━━━━━ DATASET EXCERPTS ━━━━━

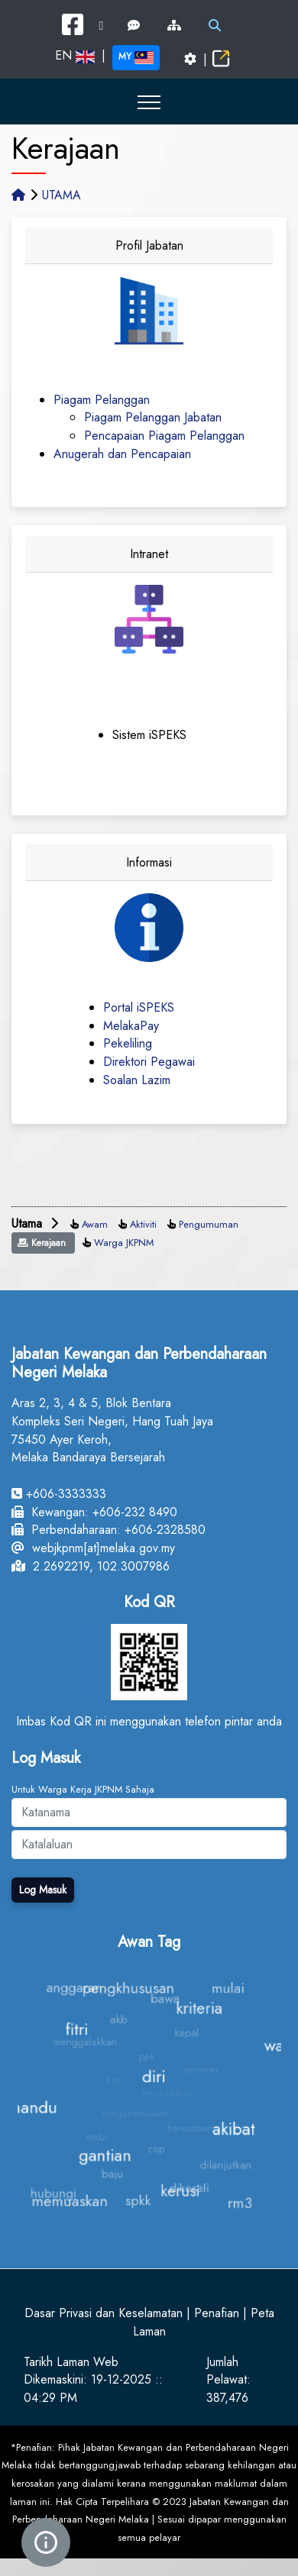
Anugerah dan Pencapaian (122, 454)
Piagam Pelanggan (101, 399)
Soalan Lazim (136, 1080)
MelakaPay (131, 1026)
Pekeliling (127, 1043)
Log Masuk (42, 1889)
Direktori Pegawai (149, 1061)
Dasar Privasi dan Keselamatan (103, 2313)
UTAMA (61, 195)
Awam (95, 1224)
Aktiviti (143, 1224)
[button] (149, 101)
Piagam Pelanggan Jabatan (153, 417)
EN (75, 55)
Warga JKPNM (124, 1242)
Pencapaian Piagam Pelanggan (164, 435)
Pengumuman (208, 1224)
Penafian (216, 2313)
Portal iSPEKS (138, 1007)
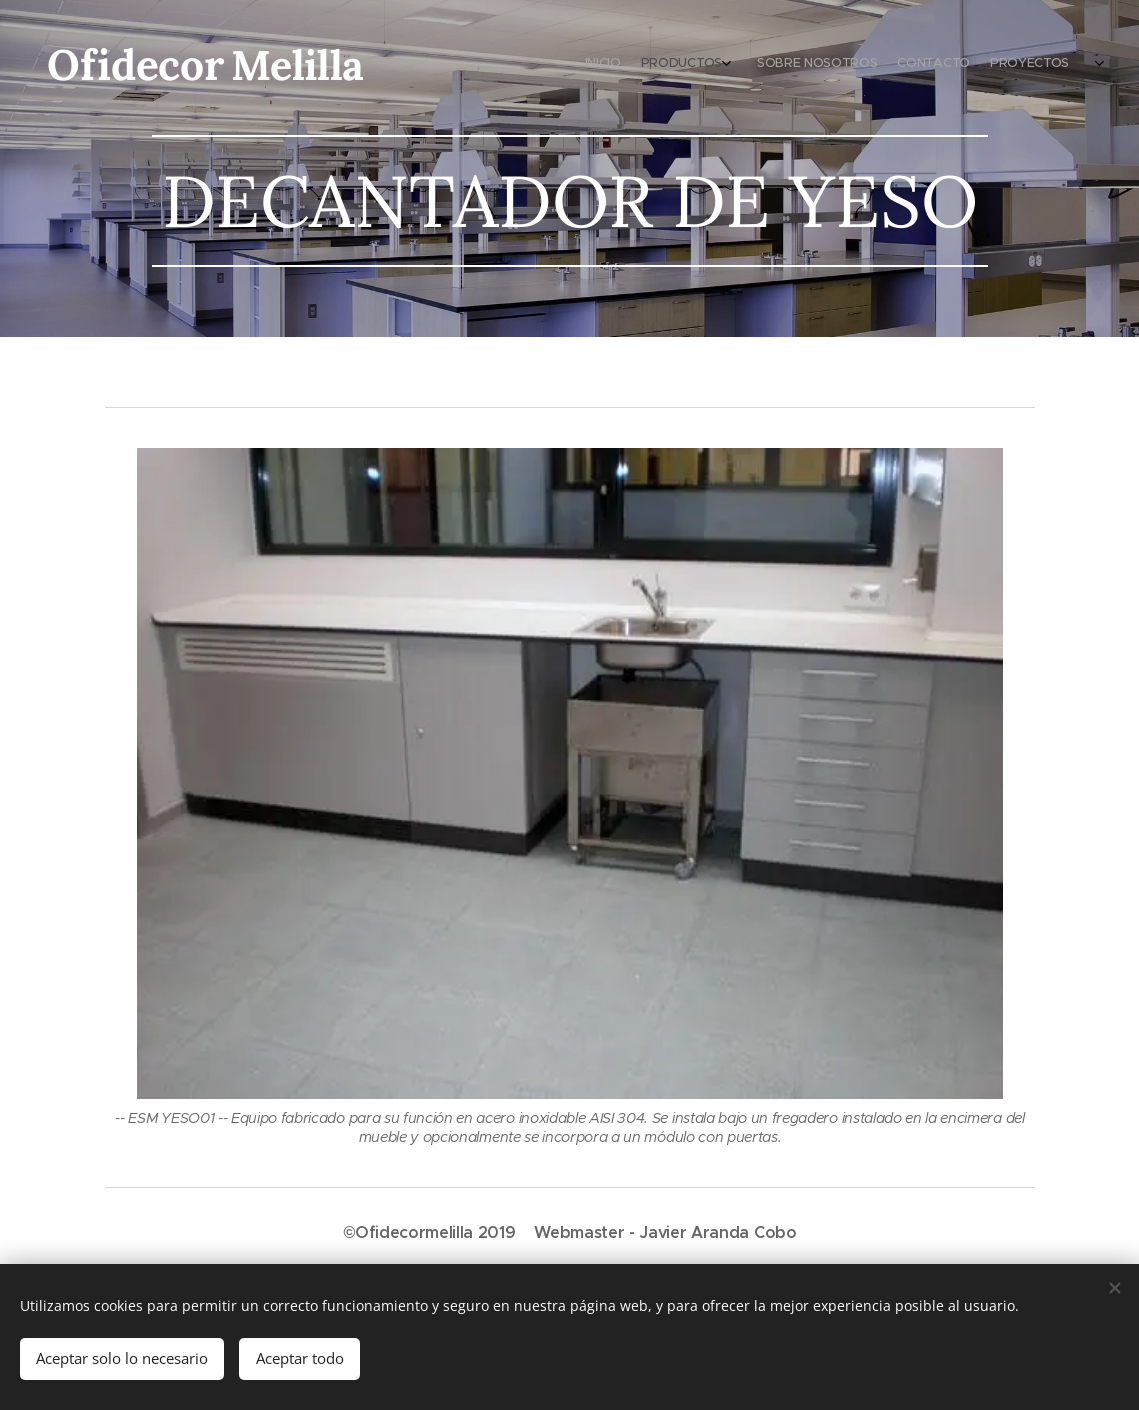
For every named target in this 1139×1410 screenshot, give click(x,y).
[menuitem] (991, 65)
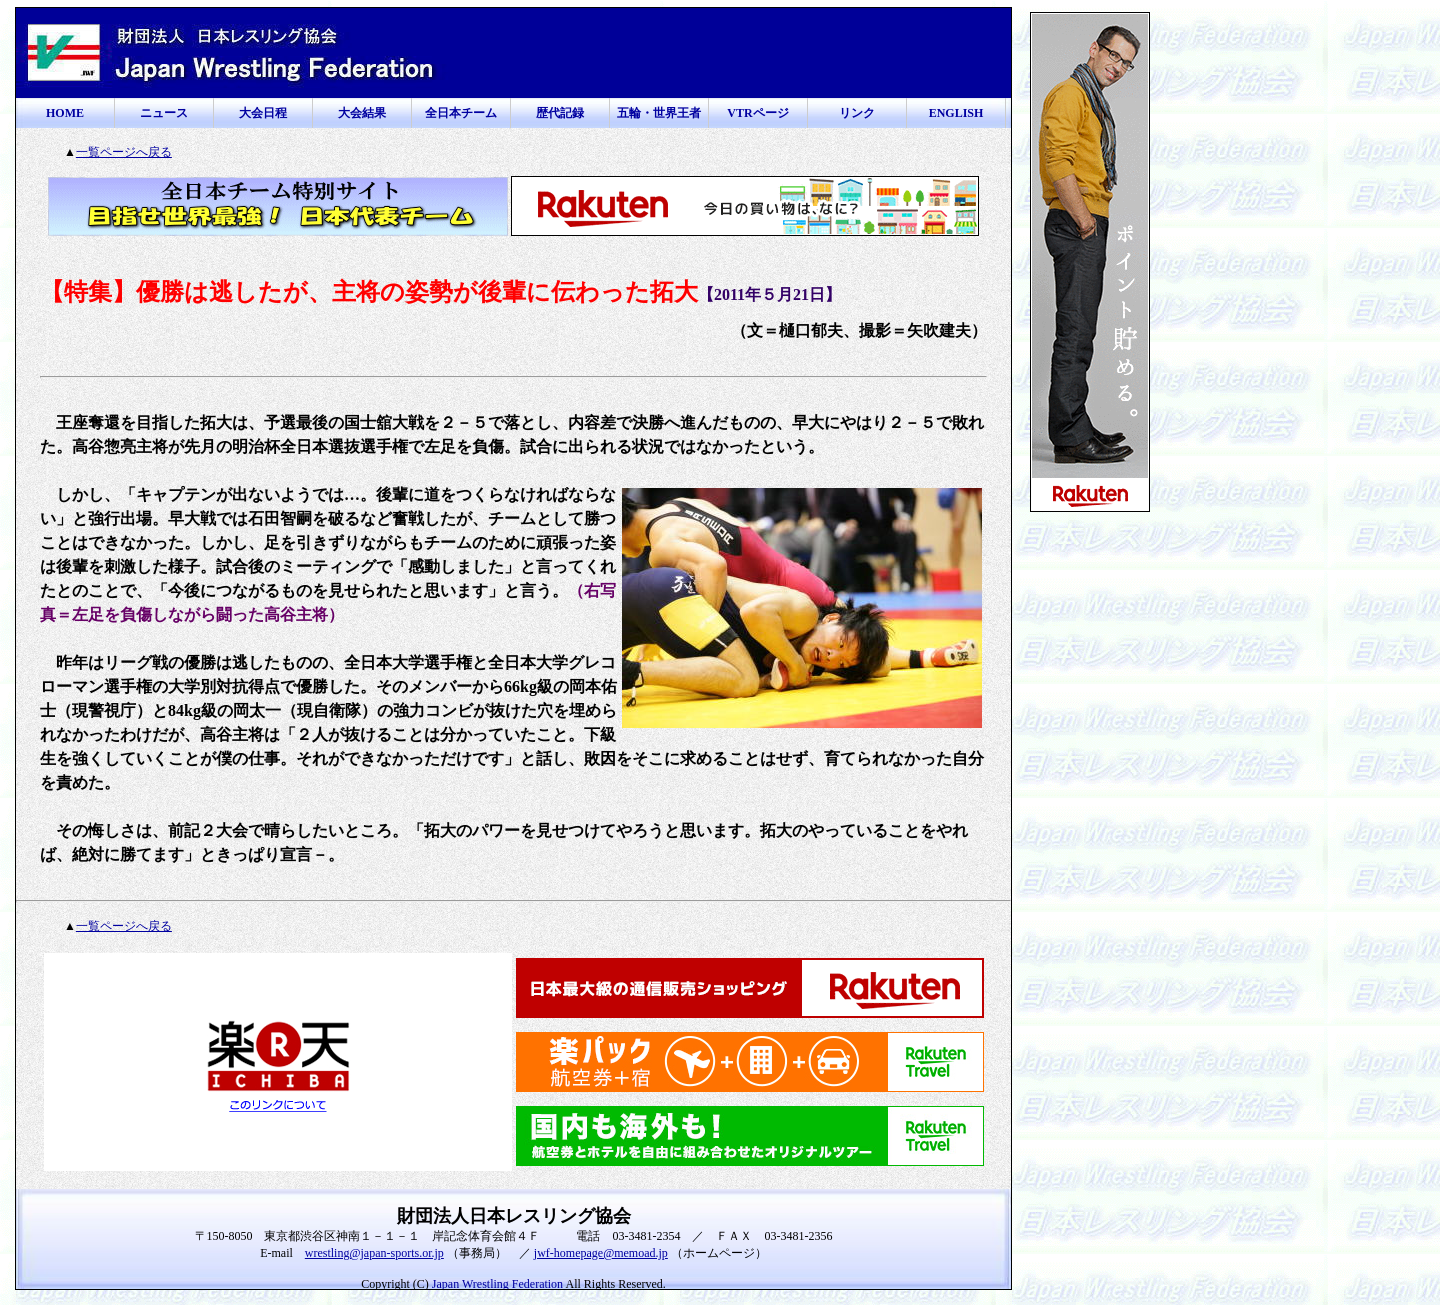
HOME (65, 113)
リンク (857, 113)
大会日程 (263, 113)
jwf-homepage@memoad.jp (601, 1253)
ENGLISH (956, 113)
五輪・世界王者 (659, 113)
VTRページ (757, 113)
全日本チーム (461, 113)
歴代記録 (560, 113)
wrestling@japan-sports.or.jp (374, 1253)
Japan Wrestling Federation (497, 1284)
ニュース (164, 113)
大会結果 (362, 113)
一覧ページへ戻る (124, 152)
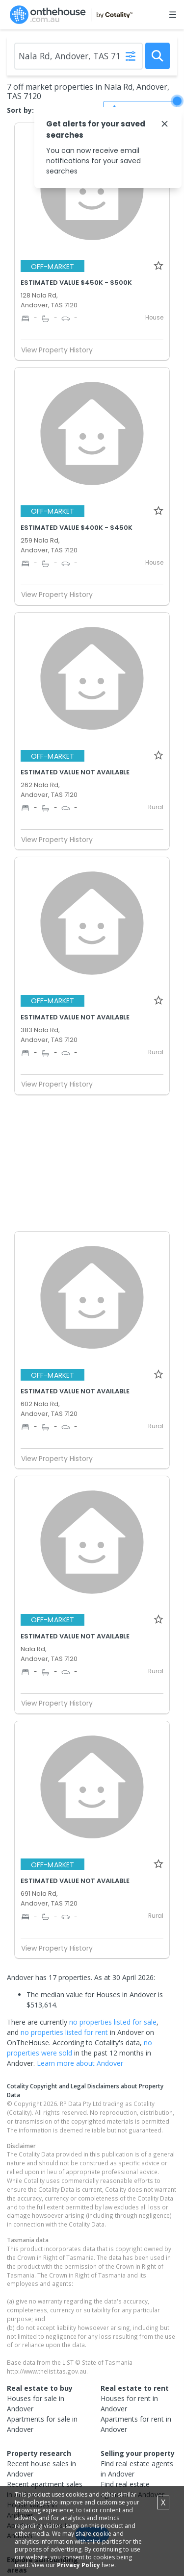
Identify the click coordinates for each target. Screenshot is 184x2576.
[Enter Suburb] (78, 56)
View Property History (61, 350)
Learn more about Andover (80, 2063)
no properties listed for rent (64, 2032)
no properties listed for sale (113, 2022)
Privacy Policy (78, 2565)
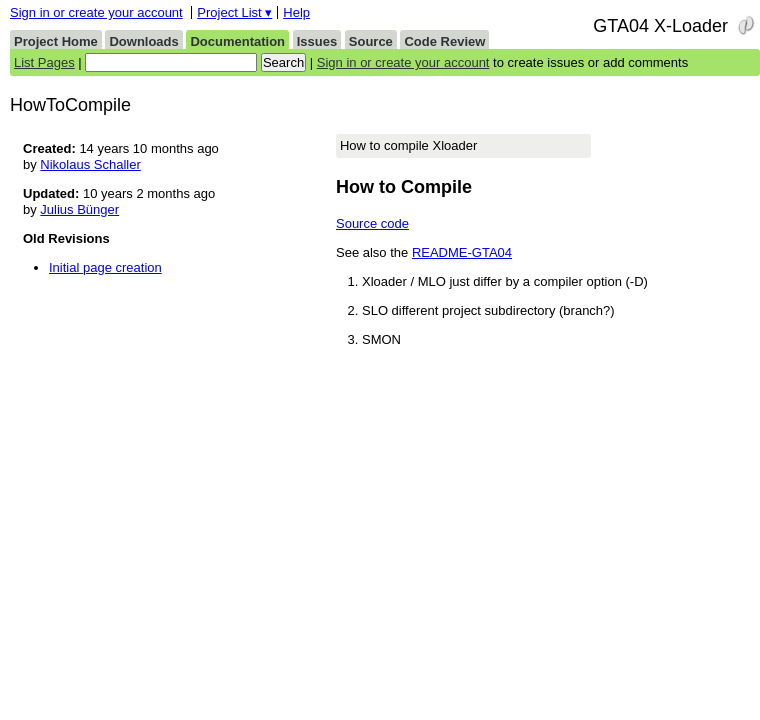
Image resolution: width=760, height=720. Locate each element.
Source (371, 41)
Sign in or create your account (96, 12)
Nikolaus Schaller (90, 164)
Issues (317, 41)
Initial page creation (105, 267)
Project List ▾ (234, 12)
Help (296, 12)
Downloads (143, 41)
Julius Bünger (79, 209)
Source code (372, 223)
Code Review (444, 41)
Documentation (237, 41)
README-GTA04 (462, 252)
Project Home (56, 41)
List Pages (44, 62)
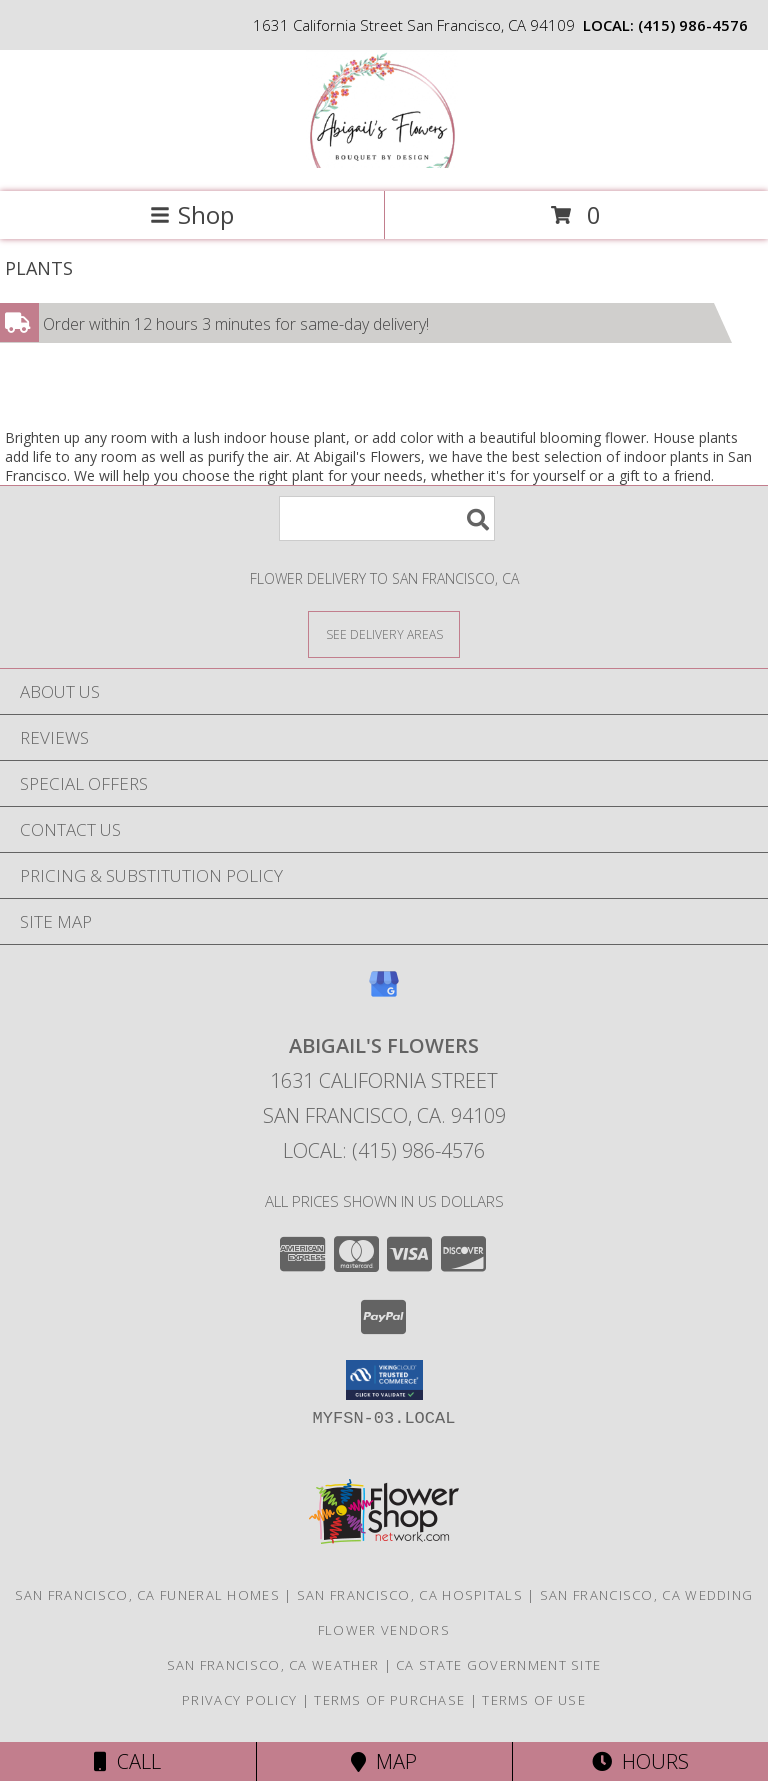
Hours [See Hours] (640, 1761)
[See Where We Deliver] (384, 633)
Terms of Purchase (389, 1700)
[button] (384, 1380)
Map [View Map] (384, 1761)
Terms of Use (534, 1700)
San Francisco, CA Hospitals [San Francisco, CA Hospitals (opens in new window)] (410, 1595)
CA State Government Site (498, 1665)
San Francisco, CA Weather (273, 1665)
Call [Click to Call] (127, 1761)
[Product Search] (387, 518)
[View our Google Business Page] (384, 993)
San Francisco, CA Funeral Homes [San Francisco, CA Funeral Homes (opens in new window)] (147, 1595)
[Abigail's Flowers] (384, 162)
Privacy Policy (239, 1700)
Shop (192, 214)
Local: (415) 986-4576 (384, 1150)
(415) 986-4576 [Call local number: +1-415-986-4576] (693, 25)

━━━━━

Extract every line of the listing above without changing a character, and leave the pictures out of your answer.

Anugerah dan Pencapaian (122, 454)
Piagam Pelanggan (101, 399)
Soalan Lazim (136, 1080)
MelakaPay (131, 1026)
Pekeliling (127, 1043)
Log Masuk (42, 1889)
Direktori Pegawai (149, 1061)
Dasar Privasi dan Keselamatan (103, 2313)
UTAMA (61, 195)
Awam (95, 1224)
Aktiviti (143, 1224)
[button] (149, 101)
Piagam Pelanggan Jabatan (153, 417)
EN (75, 55)
Warga JKPNM (124, 1242)
Pencapaian Piagam Pelanggan (164, 435)
Pengumuman (208, 1224)
Penafian (216, 2313)
Portal iSPEKS (138, 1007)
For every named target in this 1139×1410 screenshot, give click(x,y).
[menuitem] (991, 65)
HOME (65, 113)
リンク (857, 113)
大会日程 (263, 113)
jwf-homepage@memoad.jp (601, 1253)
ENGLISH (956, 113)
五輪・世界王者 (659, 113)
VTRページ (757, 113)
全日本チーム (461, 113)
歴代記録 (560, 113)
wrestling@japan-sports.or.jp (374, 1253)
Japan Wrestling Federation (497, 1284)
ニュース (164, 113)
大会結果 (362, 113)
一覧ページへ戻る (124, 152)
Identify the click coordinates for each target. Screenshot is 184x2576.
[Enter Suburb] (78, 56)
View Property History (61, 350)
Learn more about Andover (80, 2063)
no properties listed for rent (64, 2032)
no properties listed for sale (113, 2022)
Privacy Policy (78, 2565)
Image resolution: width=760, height=720. Locate each element.
Source (371, 41)
Sign in or create your account (96, 12)
Nikolaus Schaller (90, 164)
Issues (317, 41)
Initial page creation (105, 267)
Project List ▾ (234, 12)
Help (296, 12)
Downloads (143, 41)
Julius Bünger (79, 209)
Source code (372, 223)
Code Review (444, 41)
Documentation (237, 41)
README-GTA04 (462, 252)
Project Home (56, 41)
List Pages (44, 62)
Hours [See Hours] (640, 1761)
[See Where We Deliver] (384, 633)
Terms of Purchase (389, 1700)
[button] (384, 1380)
Map [View Map] (384, 1761)
Terms of Use (534, 1700)
San Francisco, CA Hospitals [San Francisco, CA Hospitals (opens in new window)] (410, 1595)
CA State Government Site (498, 1665)
San Francisco, CA Weather (273, 1665)
Call [Click to Call] (127, 1761)
[Product Search] (387, 518)
[View our Google Business Page] (384, 993)
San Francisco, CA Funeral Homes [San Francisco, CA Funeral Homes (opens in new window)] (147, 1595)
[Abigail's Flowers] (384, 162)
Privacy Policy (239, 1700)
Shop (192, 214)
Local: (415) 986-4576 (384, 1150)
(415) 986-4576 [Call local number: +1-415-986-4576] (693, 25)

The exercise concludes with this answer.